We found in many blocks both hilly and flat, the irrigations failed to actuate the switch. This means that when irrigations get going, the line isn’t even being pressurized to 10 PSI. Aside from issues with distribution uniformity of water and fertilizer, a system like this would need to be automated specifically with valves that could function at low pressure. We’ve often seen automated valves that don’t work consistently because of low system pressure. This usually translates into a valve that doesn’t shut off once it’s turned on because the pressure is too low to impact the diaphragm.
At the source, the pressure these growers are getting is probably adequate. That doesn’t mean that by the time it gets to the valve the pressure is the same. In fact, laws of physics dictate that it is not the same. Filters, fittings, pipes themselves and changes in elevation continually eat away at the pressure you have in your system and that will determine what your options are for automating.

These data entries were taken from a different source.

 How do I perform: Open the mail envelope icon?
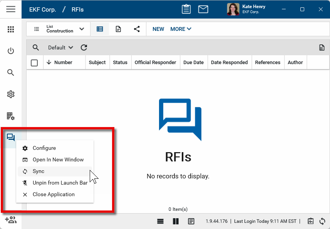[x=203, y=9]
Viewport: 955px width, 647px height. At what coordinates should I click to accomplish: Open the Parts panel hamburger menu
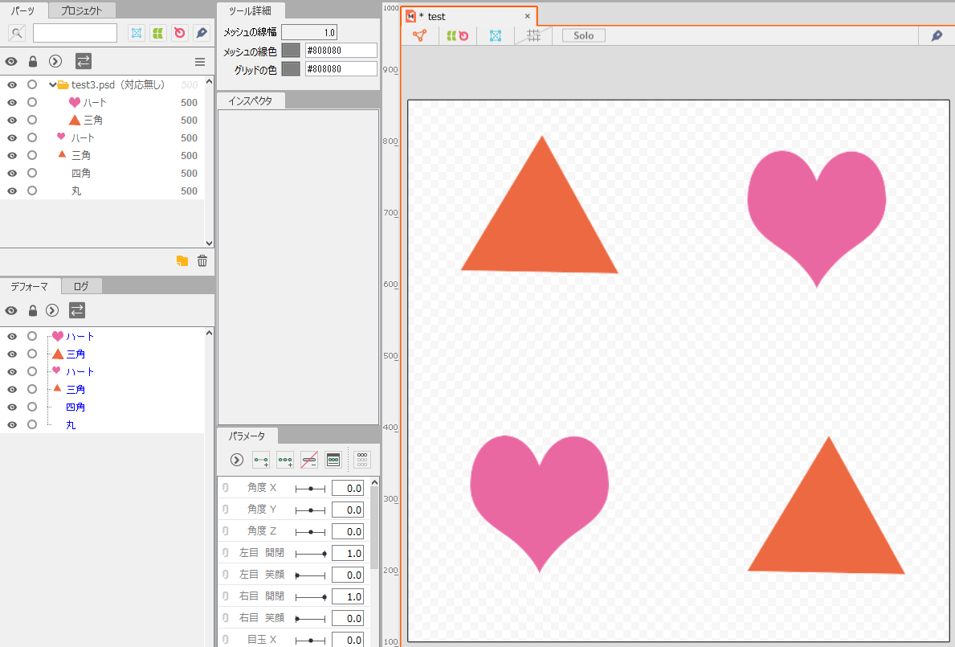click(x=200, y=61)
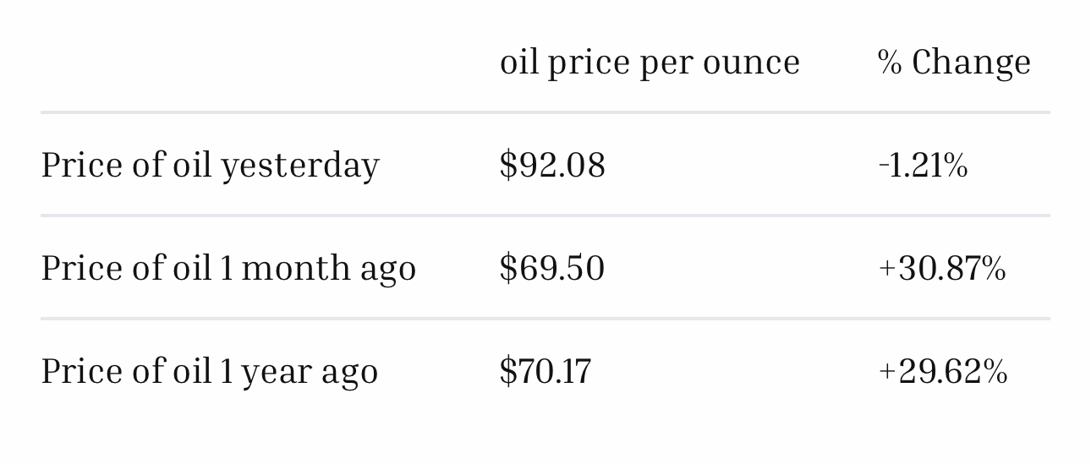This screenshot has width=1091, height=464.
Task: Select yesterday's price value $92.08
Action: 552,165
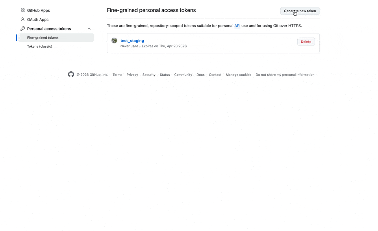Screen dimensions: 378x231
Task: Open the Terms footer link
Action: pos(117,75)
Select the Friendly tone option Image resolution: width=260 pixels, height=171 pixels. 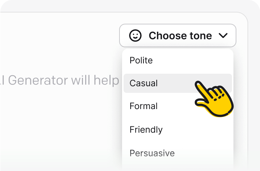tap(146, 130)
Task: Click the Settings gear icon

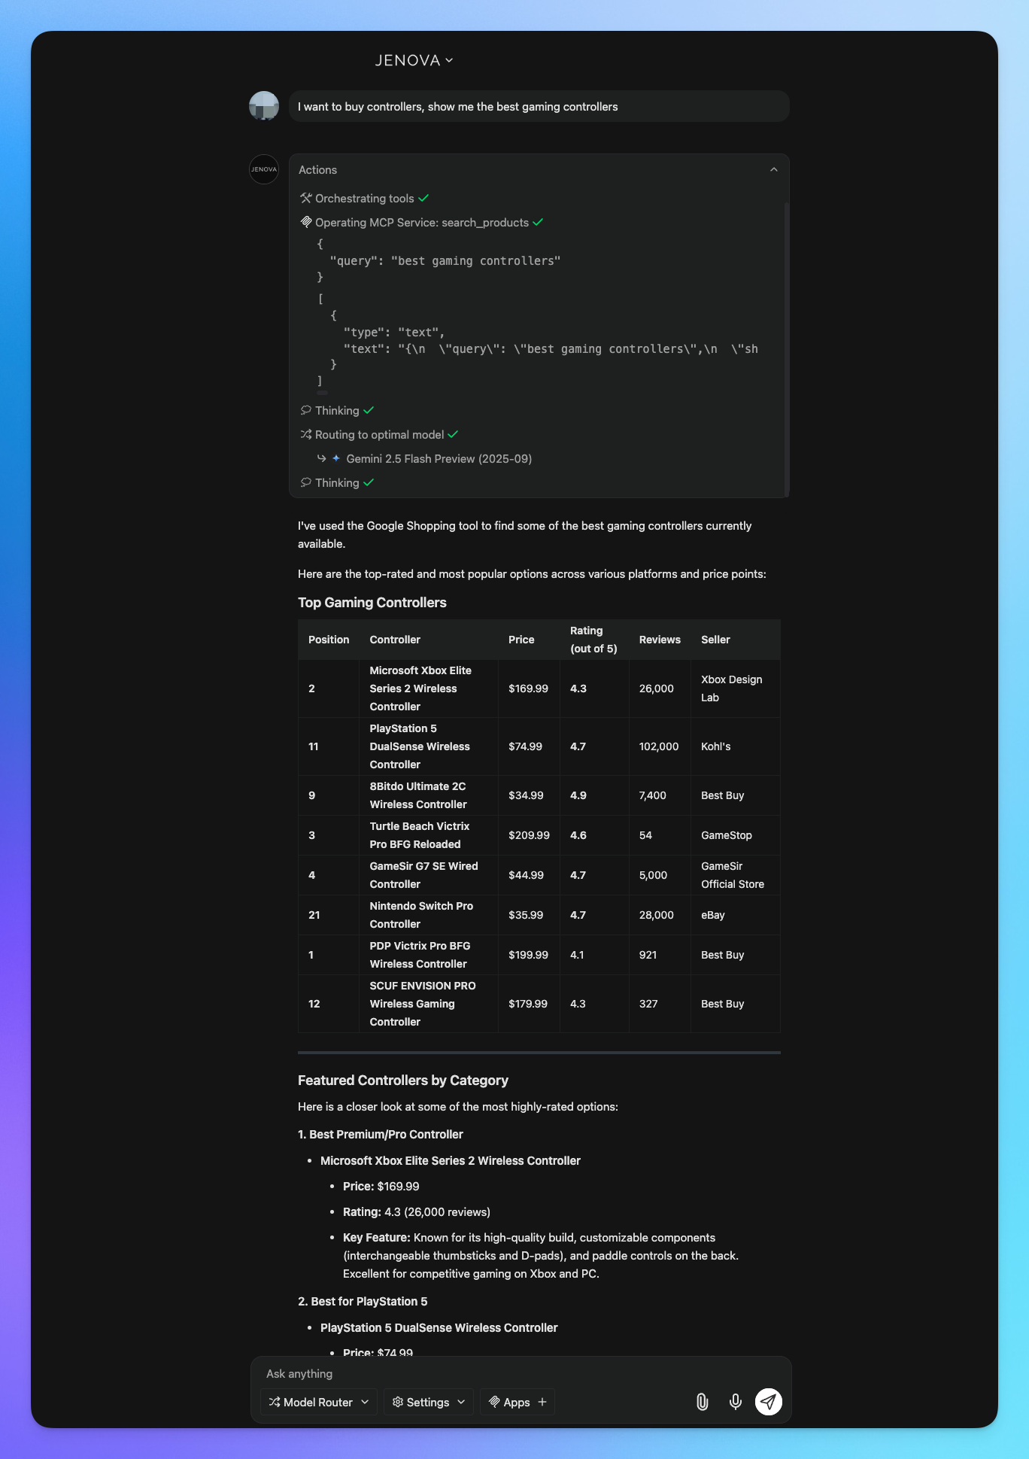Action: click(x=398, y=1402)
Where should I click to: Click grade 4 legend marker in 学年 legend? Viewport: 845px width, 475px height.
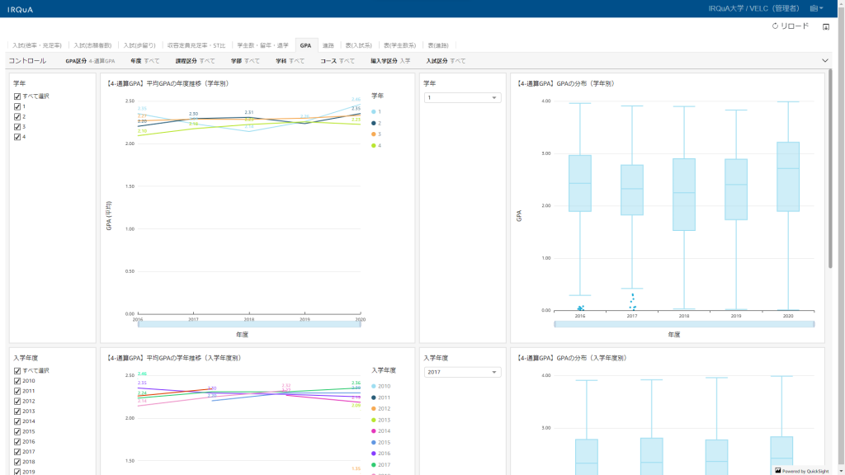[x=374, y=145]
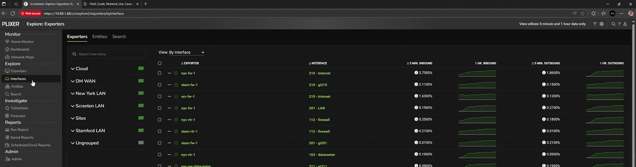Viewport: 636px width, 167px height.
Task: Open the 210 - Internet interface link for nyc-fw-1
Action: click(319, 73)
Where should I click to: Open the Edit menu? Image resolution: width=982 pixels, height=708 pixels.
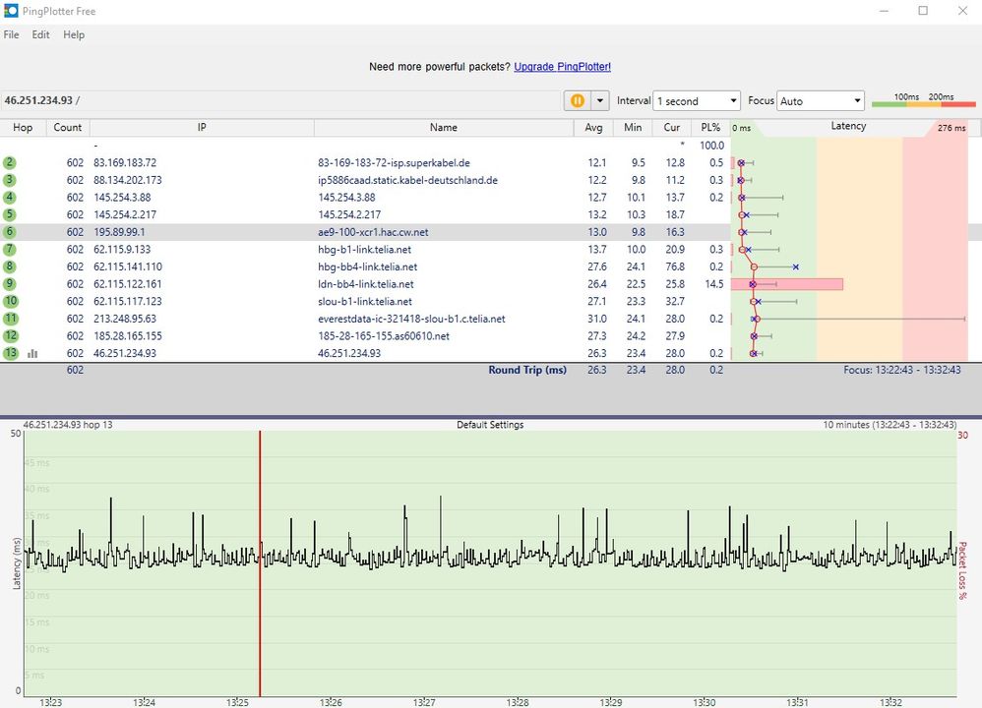(x=40, y=34)
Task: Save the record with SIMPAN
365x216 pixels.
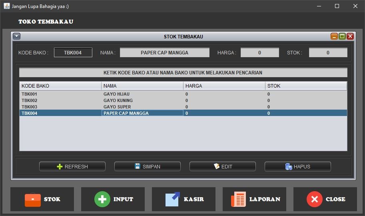Action: pyautogui.click(x=147, y=166)
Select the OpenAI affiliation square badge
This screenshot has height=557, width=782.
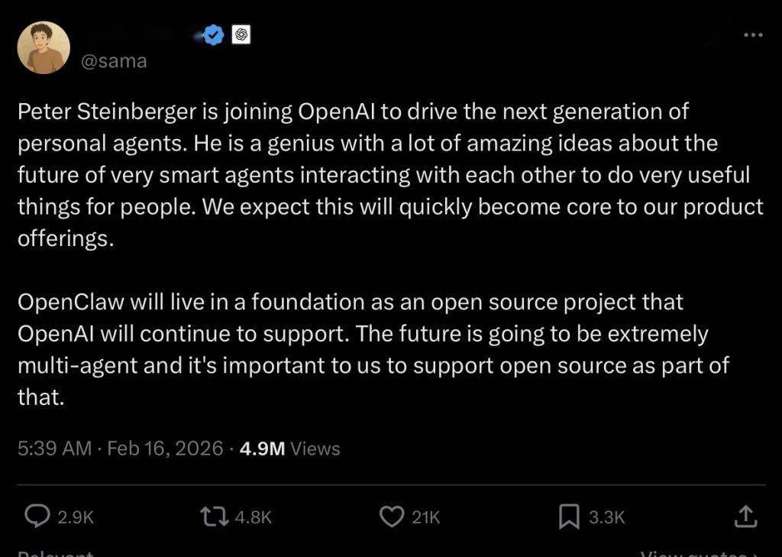tap(241, 34)
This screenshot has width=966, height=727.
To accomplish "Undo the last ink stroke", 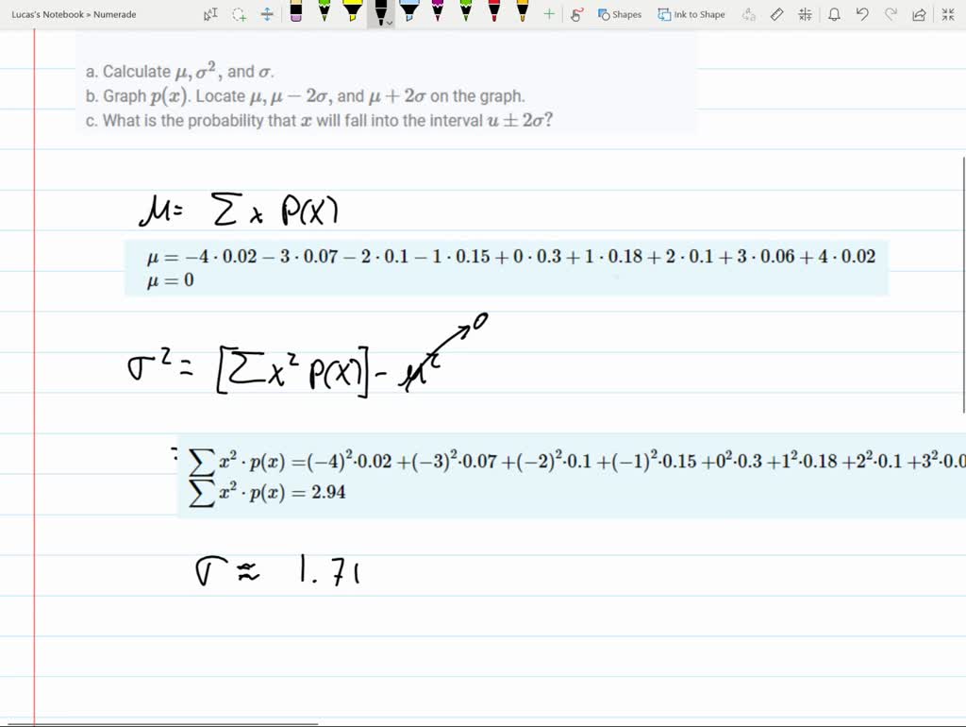I will pyautogui.click(x=862, y=14).
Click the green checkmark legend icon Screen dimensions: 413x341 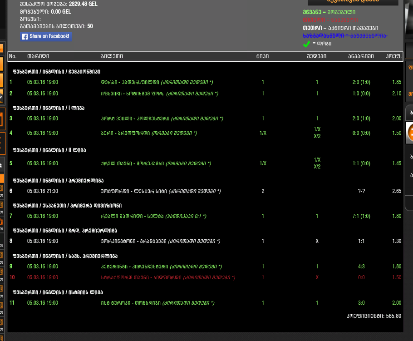(x=306, y=44)
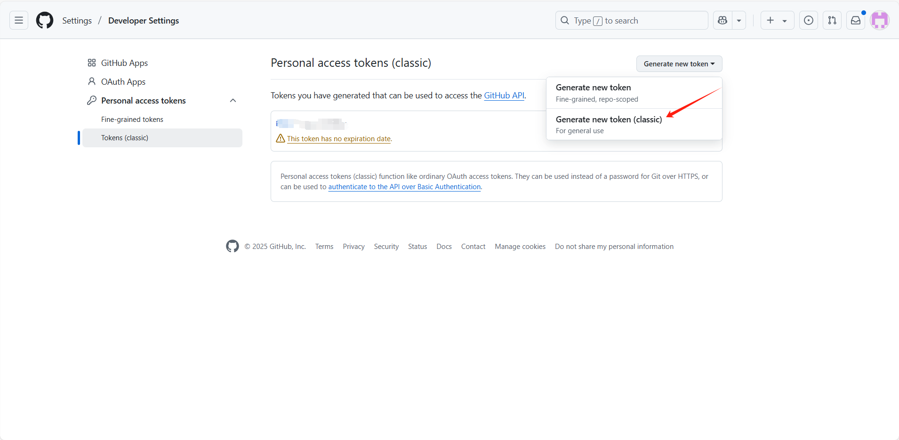Viewport: 899px width, 440px height.
Task: Expand the Copilot dropdown arrow
Action: coord(739,20)
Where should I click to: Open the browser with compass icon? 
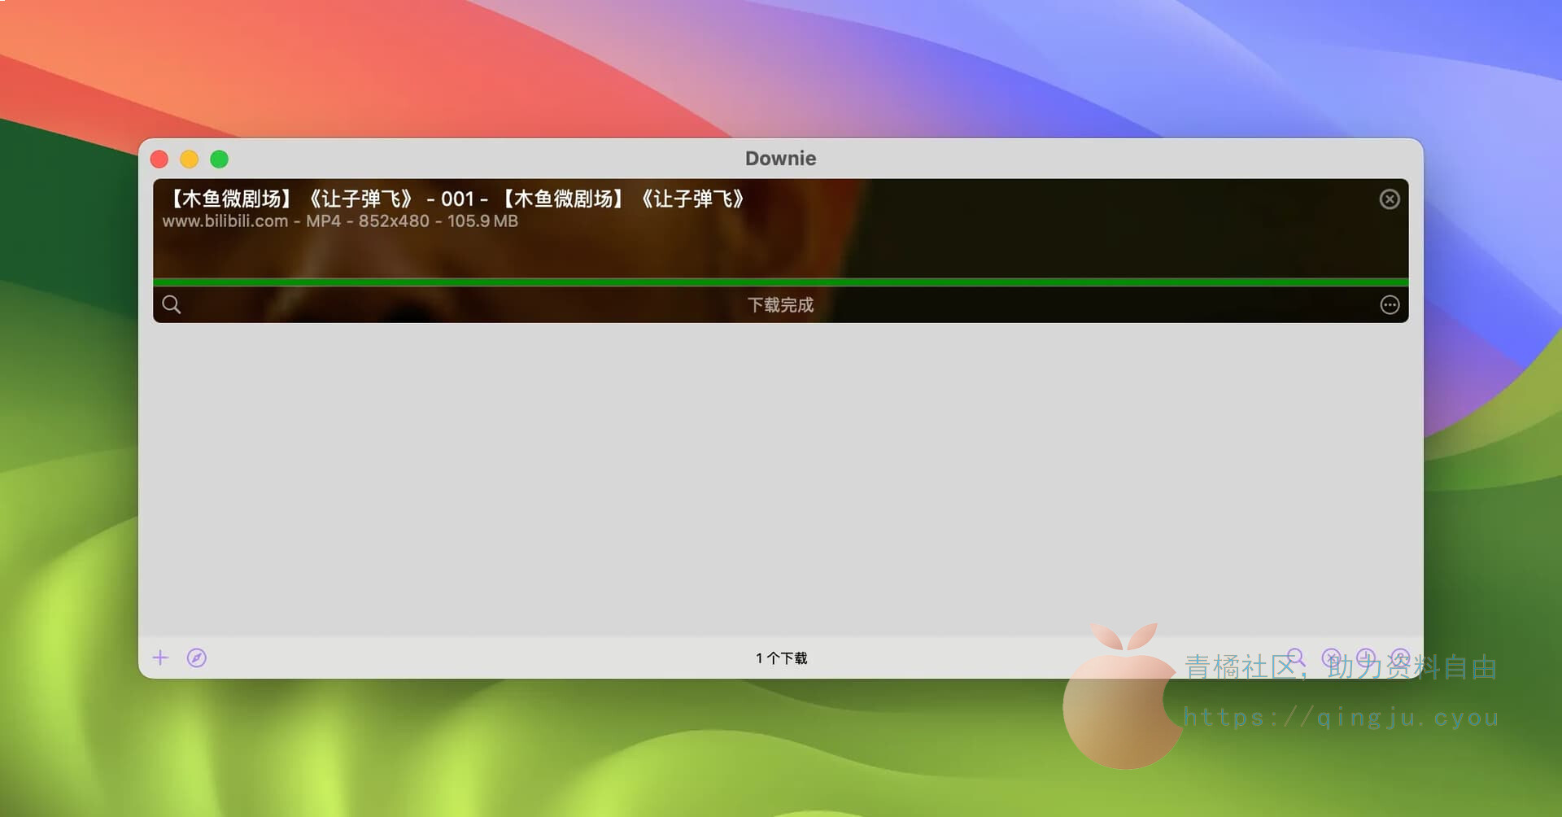coord(197,658)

I asked Saul what some of the reasons for poor pressure in vineyards are. He responded:
“Over the last three years, obviously, it’s been a tough market. There are a lot of designs out there that are just designed to be cheaper. Everyone has sacrificed some performance in the system to reduce cost. If your irrigation system isn’t designed properly and you’re not using the right equipment to handle that, low-pressure or high-pressure system, then it’s not going to work.”
And on the other hand,
“I’ve seen some sites where they have all the bells and whistles. They have a VFD (i.e. Variable Frequency Drive) at their pump. They have a pressure-regulating valve at the irrigation site. And then they have pressure-compensating emitters. The diaphragm valve with the pressure-reducing pilot is going to open and close to try to match the pressure that it needs. And in turn, the pressure-compensating emitters are going to do the same thing. You have three things that are trying to achieve this one common goal, and it just creates chaos.”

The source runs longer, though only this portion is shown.